Yes T Rex, yes!
I want to marry a guy who looks forward to making bad decisions all day long, that's me, yes! We can make bad decisions (and illogical babies) together, I am very good at this activity and think the joint effort would only improve matters.
Just watched Amelie again tonight and cried and cried. It's so beautiful. It makes me miss things that haven't happened yet. Kinda makes me feel like reality is doomed to happen no matter what I do. People are complete, even if they seem flat when rushing through a train station thinking about missed appointments.
My life is too good. My house, my friends I've been missing, the cheap standard of living. We have two porches, a clean ocean, quiet neighbors, air, a cute breakfast place with 9/10 hot chocolate walking distance away, a hill filled with surprises above us, like this "pa," (Still not sure what a pa is), cheap yoga, an excitingly foreign accent for easily picking up people in bars. Not that I, uh, want to do that sort of thing but it's a useful hook for dealing with the scary stranger thing. Me and Frankie used it last night in a bar on Tory St. But really, I'm afraid of getting spoiled here, it's really not fair to everyone else. What about the starving Ethiopians?
Jealous of everyone at Burningman right now though. Arty dusty naked pickles. Last night I had a dream that someone built a time machine, asked us where we wanted to go, and I instantly answered Woodstock '69. I miss dance parties. In the dream I gave birth to a baby as well, so maybe I miss my future baby?
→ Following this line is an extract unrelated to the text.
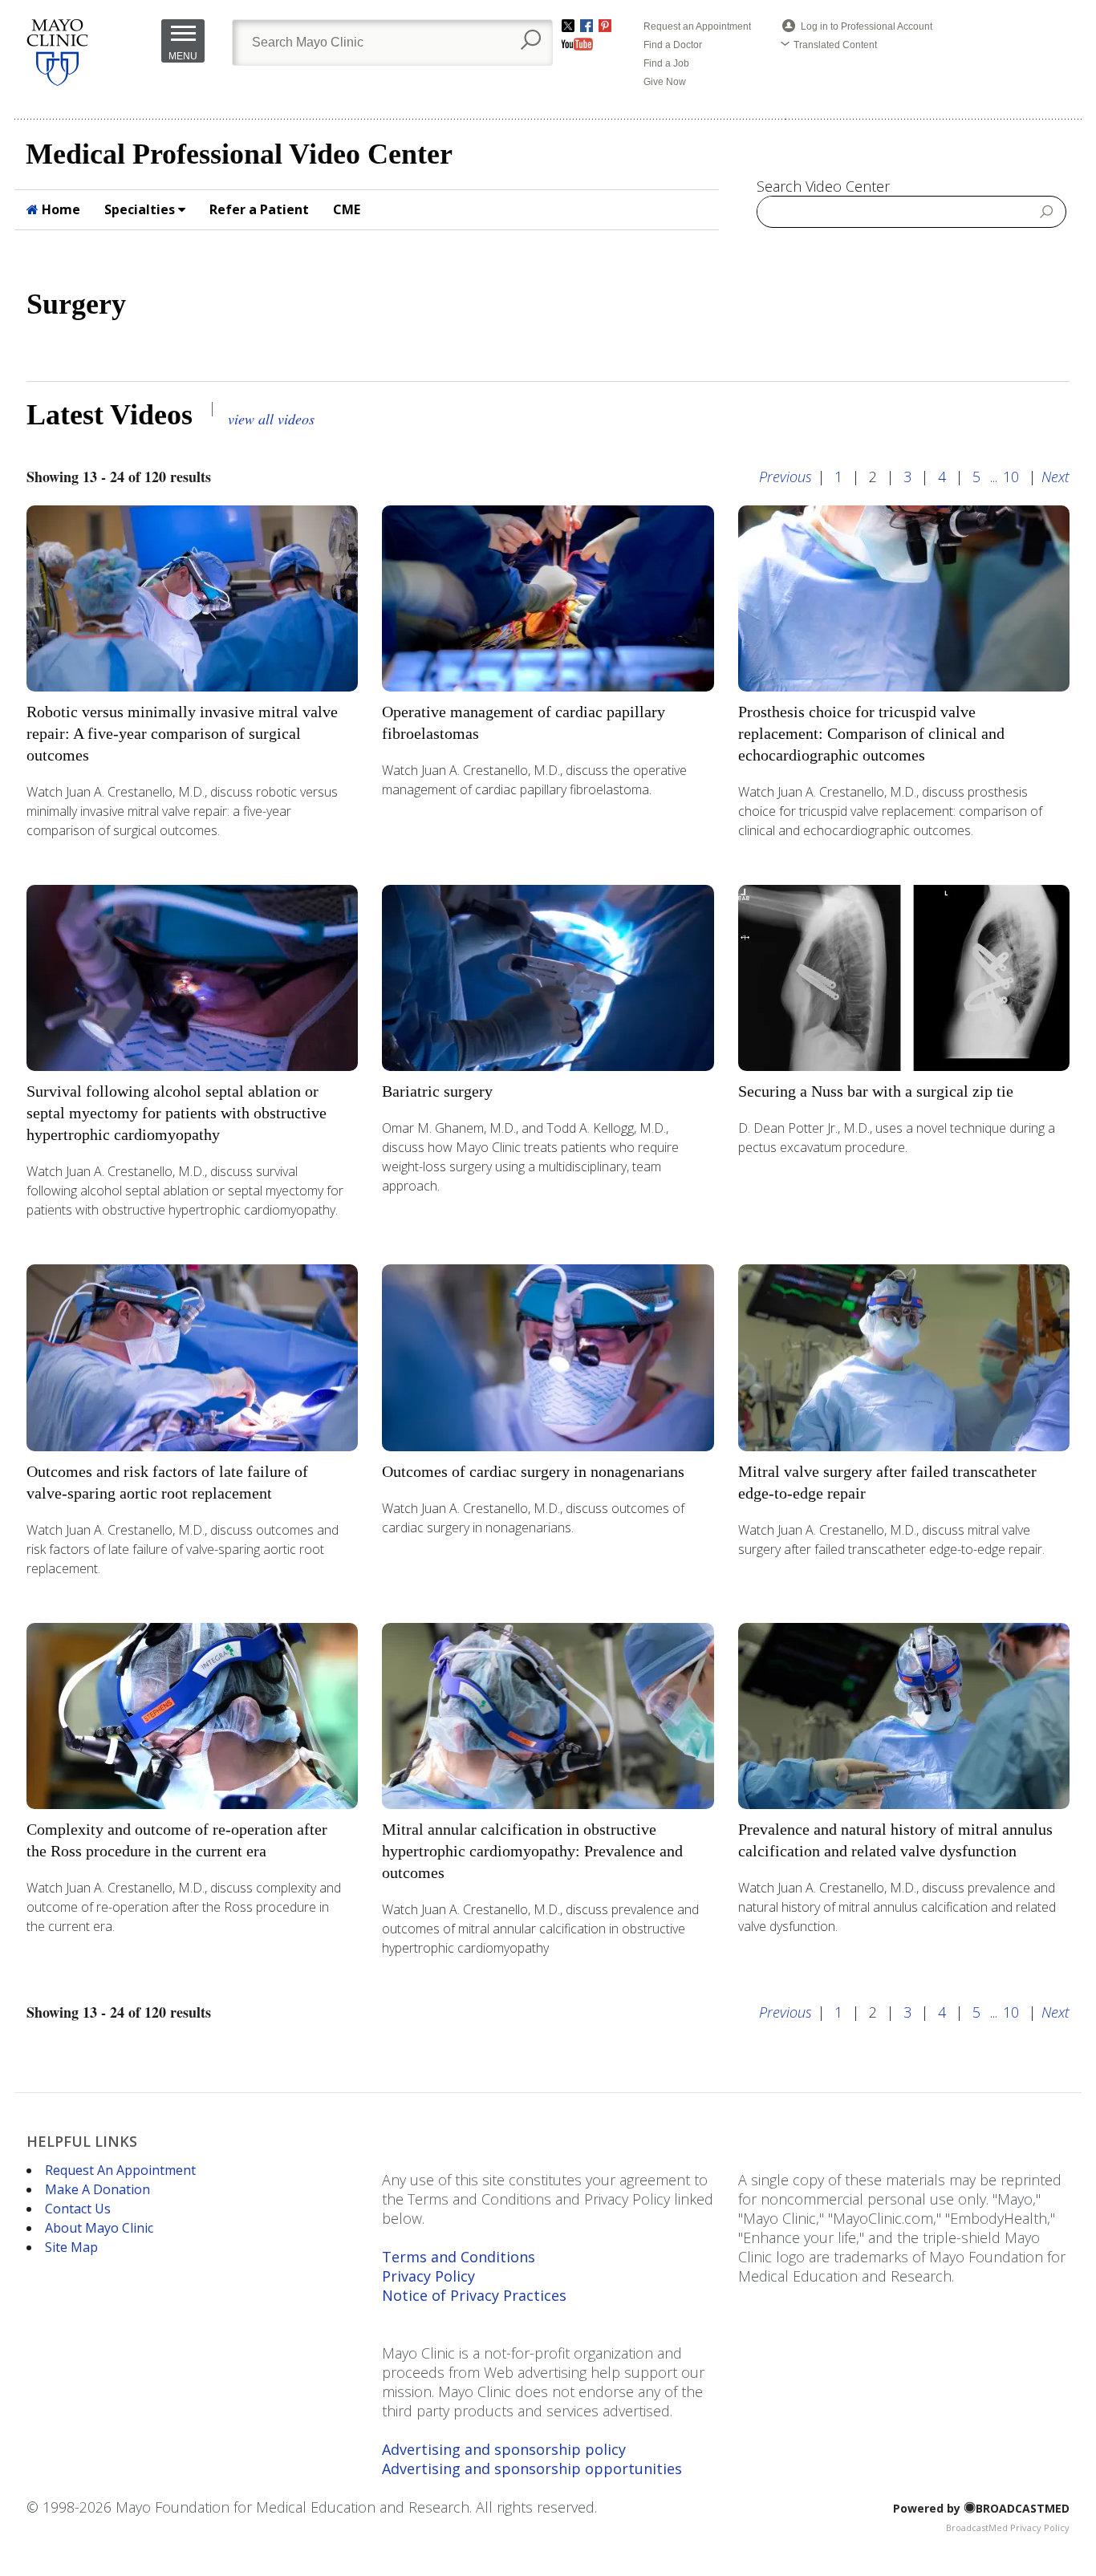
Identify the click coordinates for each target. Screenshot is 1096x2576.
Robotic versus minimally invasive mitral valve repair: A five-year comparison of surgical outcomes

Hee hee, Francisco is snoring on the couch! I'm gonna drag his naked ass into bed (we're naked, you see, because the Ardents are at Burningman and even though it's only 40 degrees out we have to be naked all the time, because we can).


2 Comments:
We're naked, too!
Also, a pa:
Wikipedia for Maori Pa
We miss you. San Francisco is super-fun, though.
can i stop being naked now? i am SO, SO COLD.